The Pruitt Emails: A Natural Gas Ventriloquism Act

See how Oklahoma Attorney General Scott Pruitt -- now EPA Administator -- worked hand in glove with the oil and gas industry to block pollution controls. The emails tell the story.

Part 1 of a two-part series

As Oklahoma Attorney General, Scott Pruitt effectively rented out the state’s seal to the oil, gas, and coal industries, his recently-disclosed emails show. 

It was a convenient arrangement. An up-and-coming politician curried favor and financial support for campaigns and other activities by echoing industry arguments against federal clean air and clean water safeguards, and by suing the Environmental Protection Agency to block those safeguards some 14 times. 
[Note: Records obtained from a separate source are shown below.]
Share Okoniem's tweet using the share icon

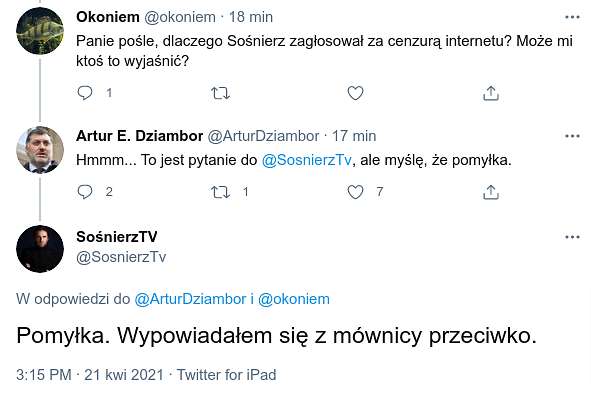[x=490, y=93]
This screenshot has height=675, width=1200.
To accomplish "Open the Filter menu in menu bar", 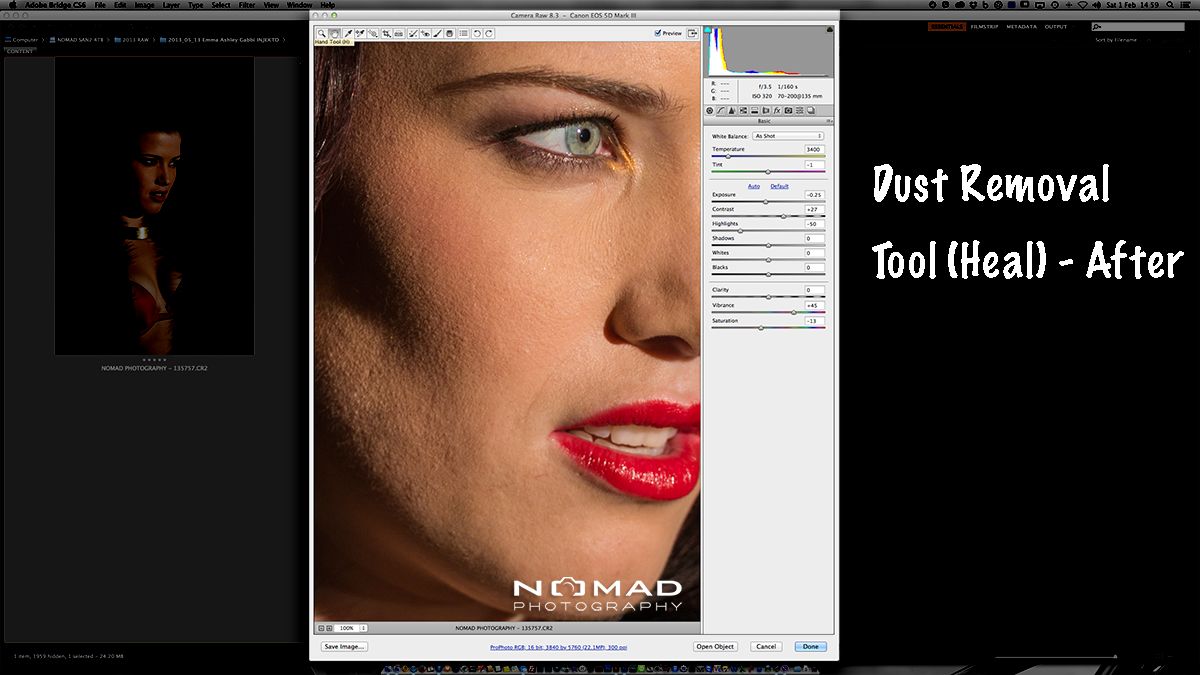I will pyautogui.click(x=247, y=5).
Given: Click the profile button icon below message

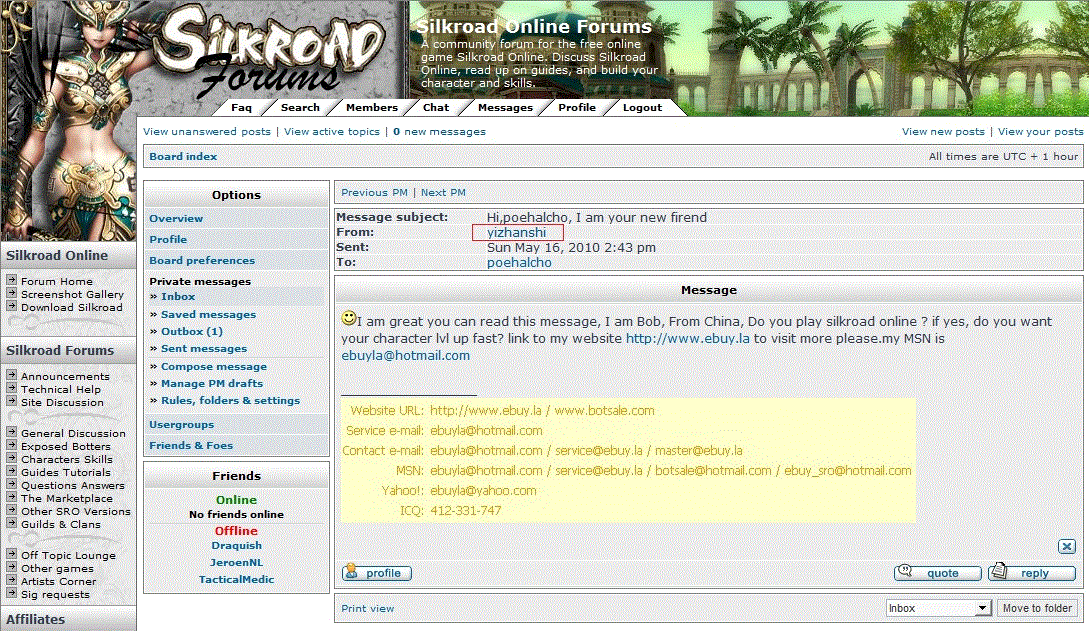Looking at the screenshot, I should click(x=377, y=573).
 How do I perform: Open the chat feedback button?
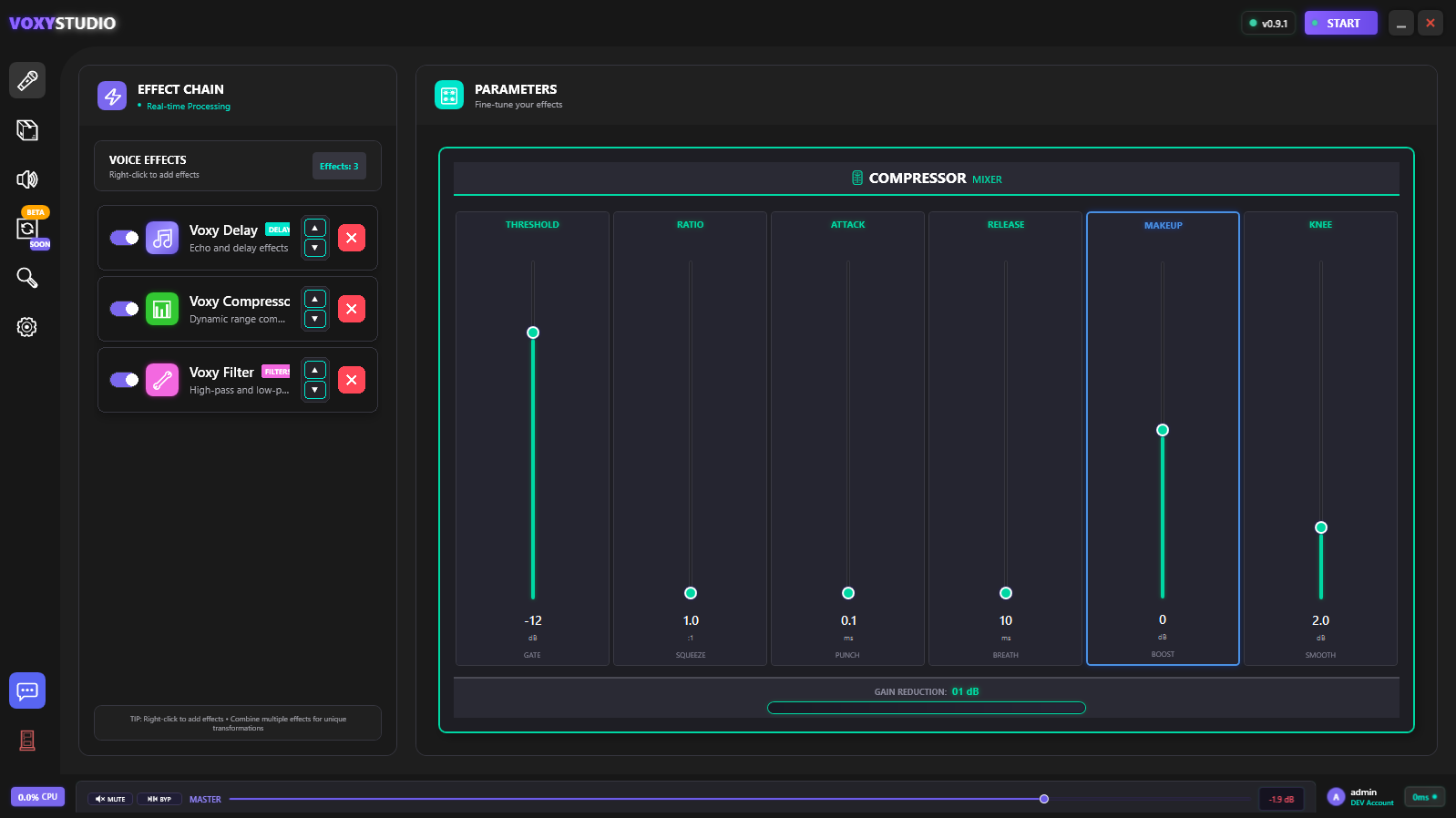pos(27,690)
The emails reveal ties to industry that are worth a closer look especially since Pruitt, now the new EPA Administrator, is showing signs of continuing the same cozy relationships with the industries he regulates, and with the “fossil energy AGs” (as they were aptly dubbed in one of the emails) that are still suing the agency he now heads. 

The outlines of his “secretive alliance” with energy producers and corporate donors have been known since a seminal New York Times exposé in 2014. We learned a lot more from last month’s court-ordered release of more than 7,000 pages of emails to and from the companies and Pruitt’s office. 
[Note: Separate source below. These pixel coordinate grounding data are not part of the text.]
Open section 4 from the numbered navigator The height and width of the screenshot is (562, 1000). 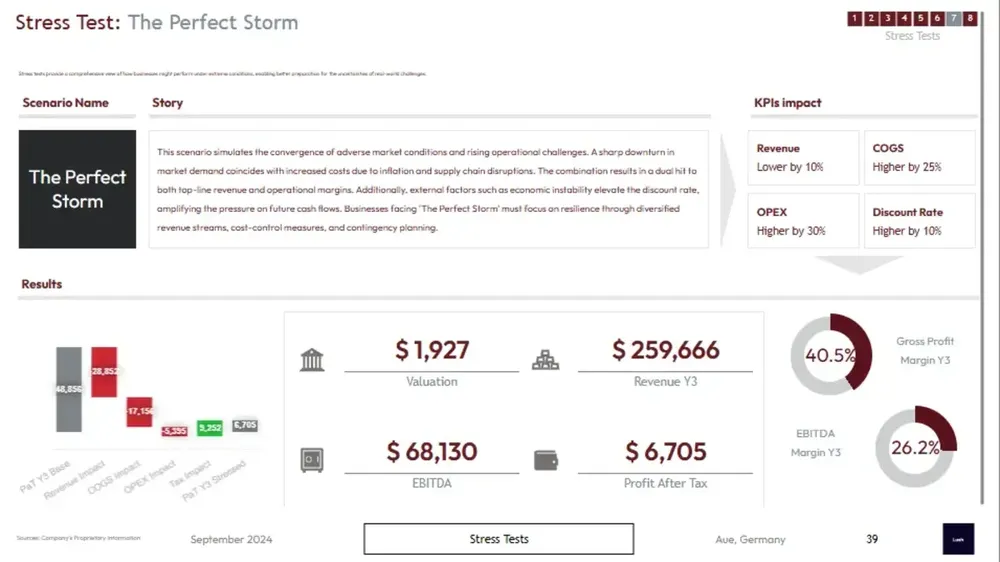(x=904, y=18)
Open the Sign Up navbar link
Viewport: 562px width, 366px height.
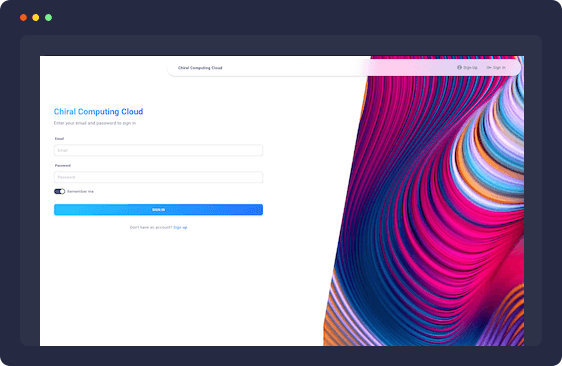(467, 67)
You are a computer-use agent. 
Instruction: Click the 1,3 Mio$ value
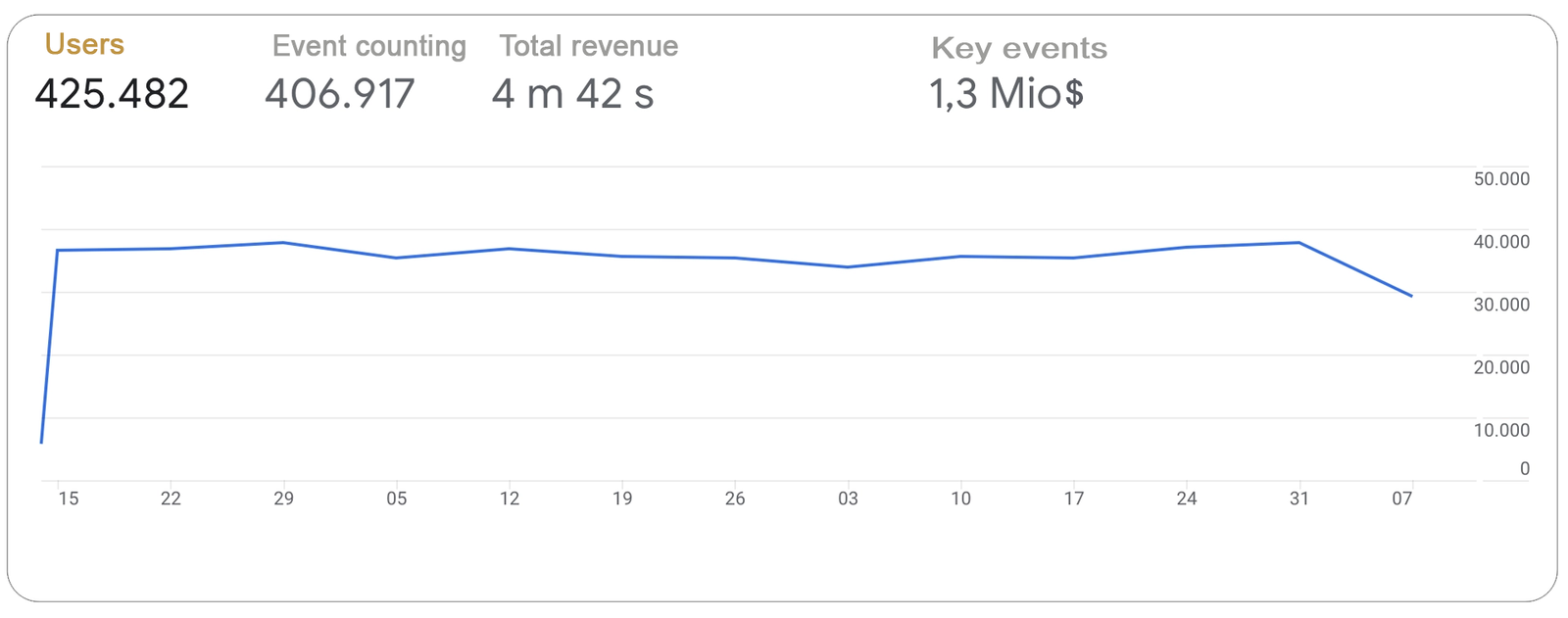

The emails show not episodic, one-off contacts, but symbiotic relationships carried on over long periods. 

Two email chains illustrate the recurring pattern: Industry lobbyists seek out the Oklahoma AG to carry their water in a fight with the EPA. The AG’s staff responds that he’s willing but needs help to bring him up to speed on the issue. 

The industry representatives tutor Pruitt and his staff, and even draft the letter or comments they’d like him to put on the state letterhead. They coach Pruitt’s staff on how to file his papers with the feds, and even on how to request meetings or phone calls with officials in Washington. 
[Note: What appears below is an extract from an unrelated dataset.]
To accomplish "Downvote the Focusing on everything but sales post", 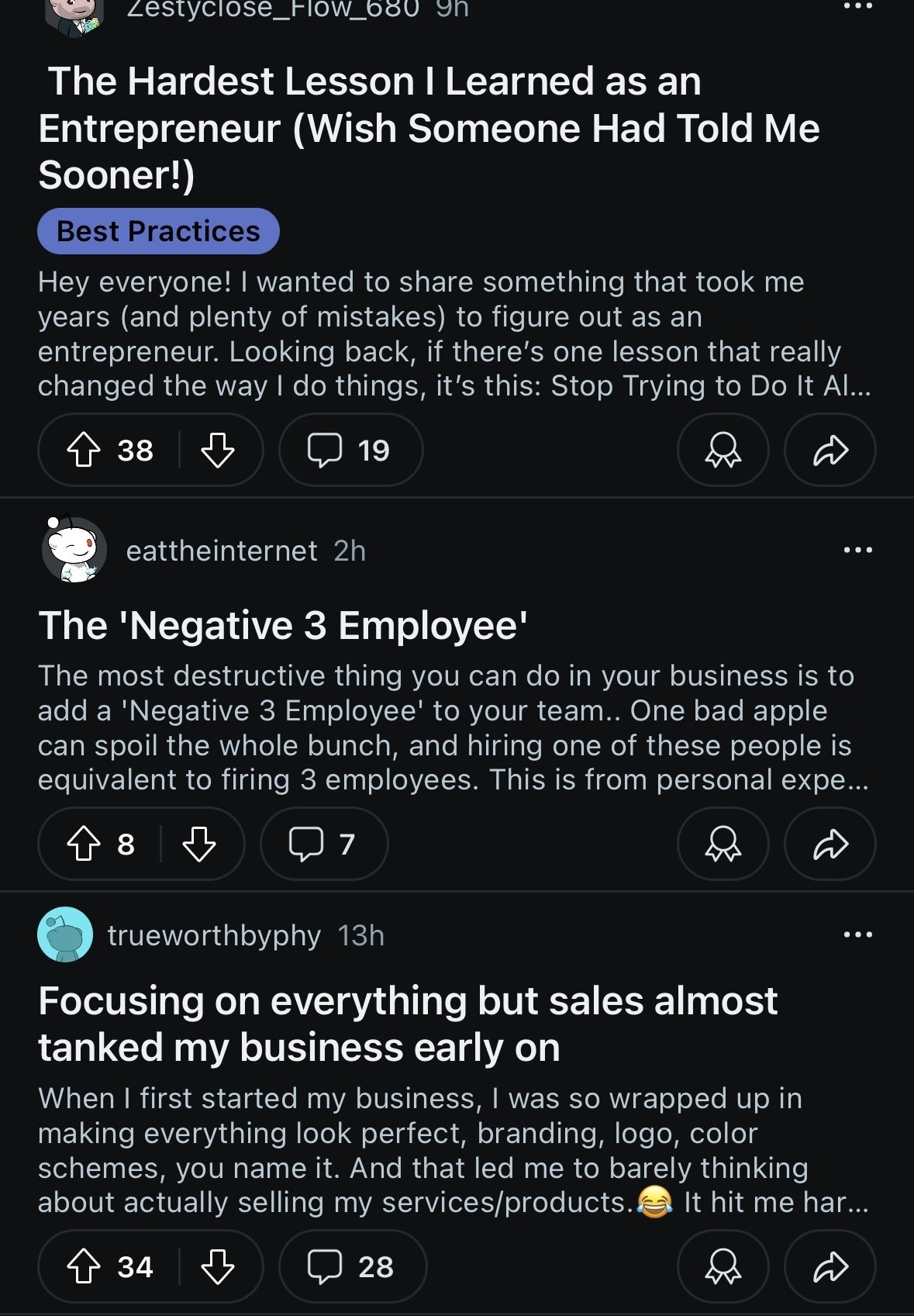I will (218, 1267).
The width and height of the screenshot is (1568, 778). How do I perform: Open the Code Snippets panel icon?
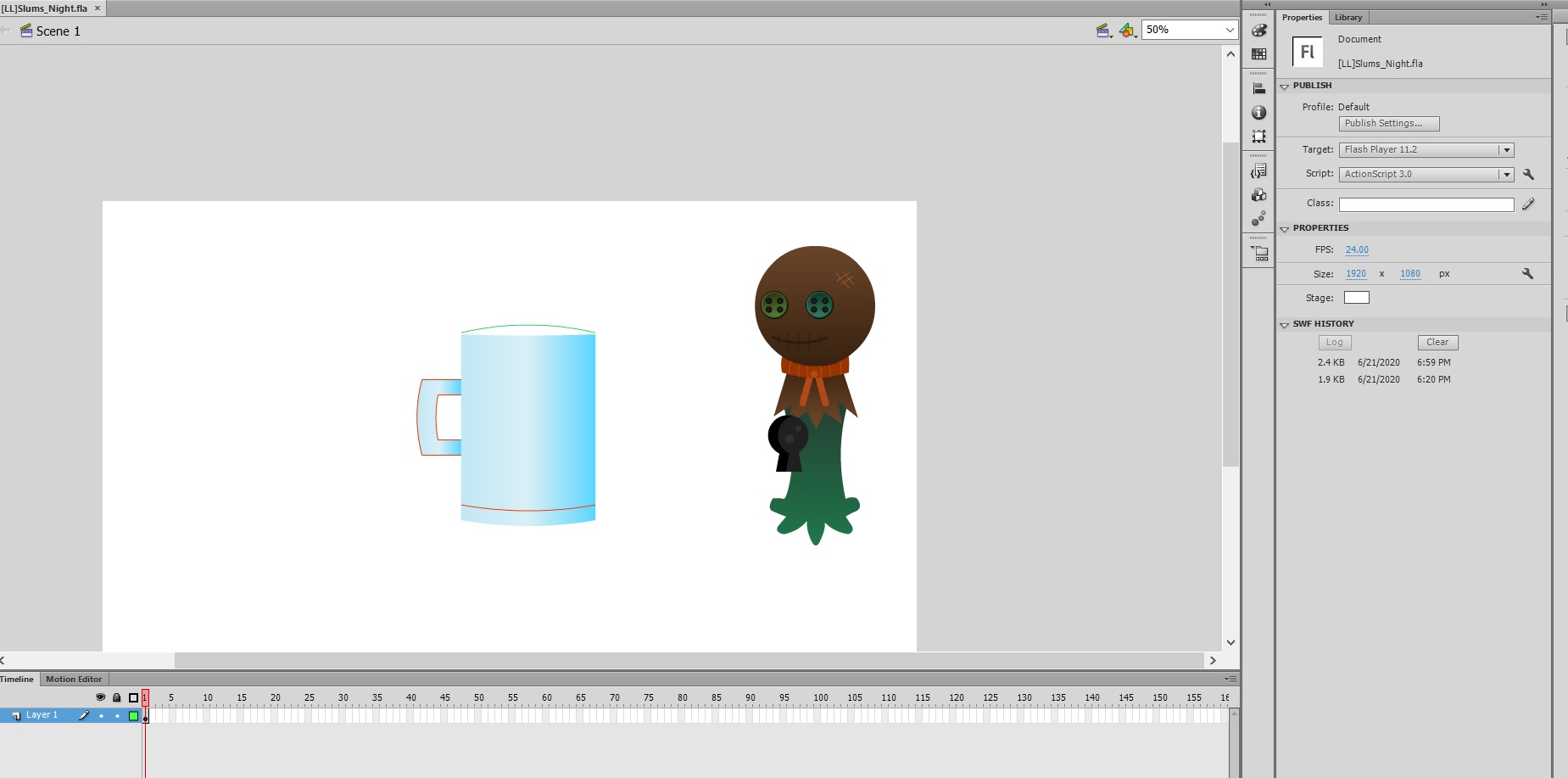1259,171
Then they congratulate them on a job well done, and along the way, they make contributions to his campaigns and affiliated organizations.

We look here at his ties with natural gas giant Devon Energy. In a second post we examine his dealings with an oil and petrochemical trade association.

Devon Energy uses Attorney General Pruitt to fight BLM and EPA safeguards against dangerous methane leakage from the oil and gas industry

This ventriloquist act was on full display when Devon Energy enlisted Pruitt to fight a Bureau of Land Management proposal to regulate hydraulic fracturing on federal land.  So too was Devon’s provision of financial rewards for Pruitt’s support.

The 2014 New York Times article revealed the early phases of Devon’s effort to enlist the Republican Governors Association and the Republican Attorneys General Association in their cause. The Times reported that in mid-November 2012, Bill Whitsitt, Devon’s Executive Vice President of Public Affairs, told Pruitt’s office: “I’ve learned that we’re having an effect—and may be able to have more, perhaps even to having the rule withdrawn or shifted to almost a reporting-only one.”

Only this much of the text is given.